Kiai-Kiai Besar dan Keterkaitan dengan NU
Nama Al Khoziny sering juga disebut sebagai "Pondok Buduran" karena letaknya yang berada di Desa Buduran. Ini mengikuti kebiasaan masyarakat yang sering menyebut pesantren berdasarkan nama desanya, seperti Tebuireng atau Tambak Beras.
Pesantren ini juga memiliki hubungan yang erat dengan para pendiri Nahdlatul Ulama. Wasid Mansur, penulis buku Biografi KH Abdul Mujib Abbas, menceritakan bahwa Kiai Khozin memiliki hubungan keluarga dengan KH Hasyim Asy’ari, salah satu pendiri NU. Mereka berdua adalah ipar dan sama-sama pernah menuntut ilmu di Pesantren Siwalanpanji, yang pada waktu itu diasuh oleh mertua Kiai Khozin.

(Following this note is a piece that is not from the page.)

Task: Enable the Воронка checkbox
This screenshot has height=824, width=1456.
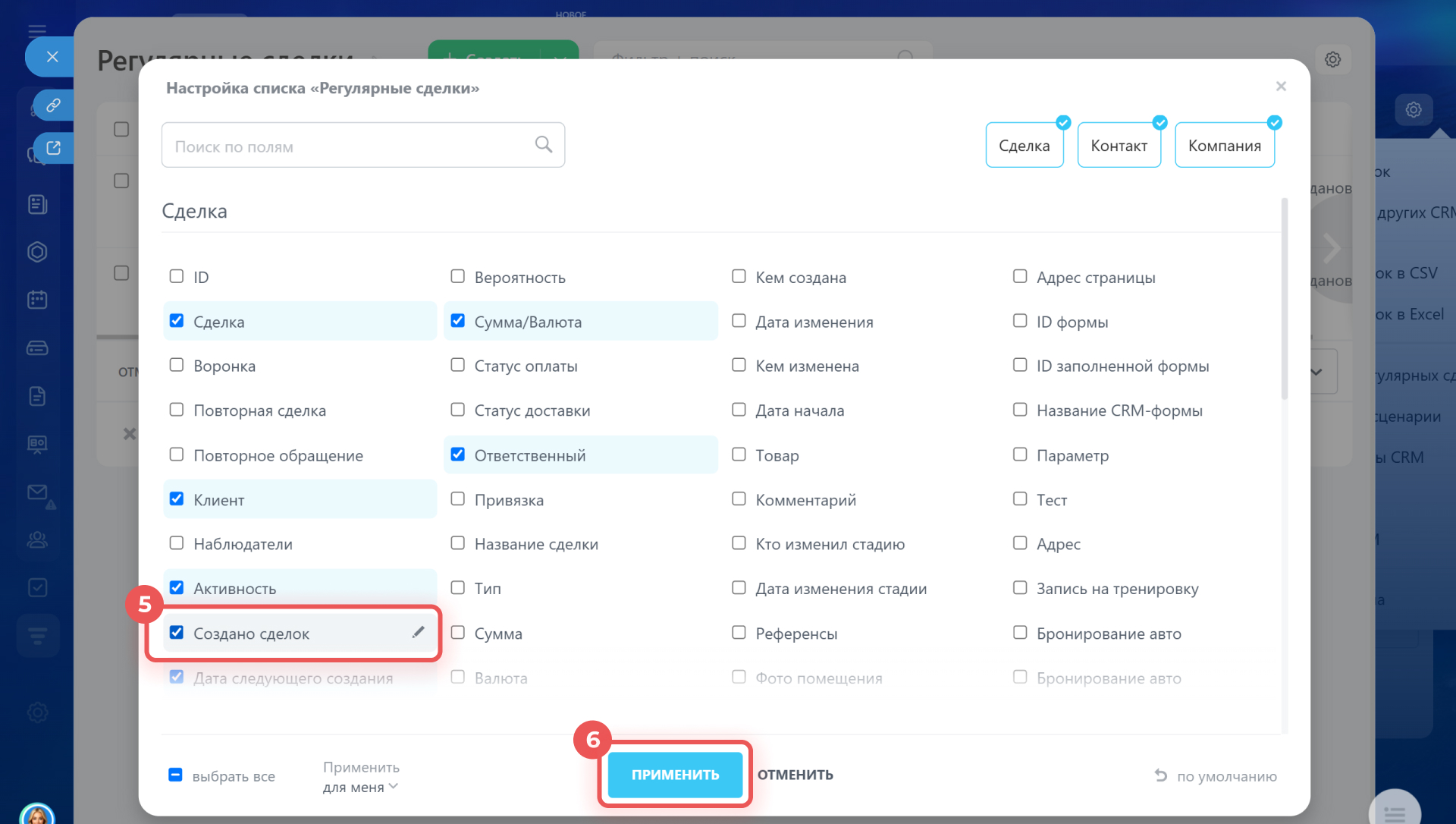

Oleh karena itu, tidak mengherankan jika Al Khoziny kemudian menjadi salah satu pusat penting dalam jaringan keilmuan pesantren di Jawa Timur. Lokasinya juga sangat dekat dengan Pesantren Siwalanpanji, hanya berjarak sekitar satu kilometer. Sampai saat ini, Al Khoziny tetap menjadi tempat yang penting untuk mencetak generasi yang berilmu dan berkarakter.
Warisan Satu Abad
Selama lebih dari 100 tahun, Ponpes Al Khoziny terus berkontribusi dalam mencetak ulama, cendekiawan, dan tokoh-tokoh agama. Keberadaannya tidak hanya sebagai pusat pendidikan, tetapi juga merupakan bagian penting dari sejarah perkembangan pesantren di Jawa Timur.
Tragedi robohnya musala pada tanggal 29 September 2025 merupakan pukulan yang berat bagi seluruh keluarga besar Al Khoziny. Meskipun demikian, sejarah panjang dan kontribusinya yang besar bagi pendidikan Islam di Nusantara tetap menjadi warisan yang sangat berharga yang akan terus dikenang dan dilanjutkan oleh generasi-generasi berikutnya.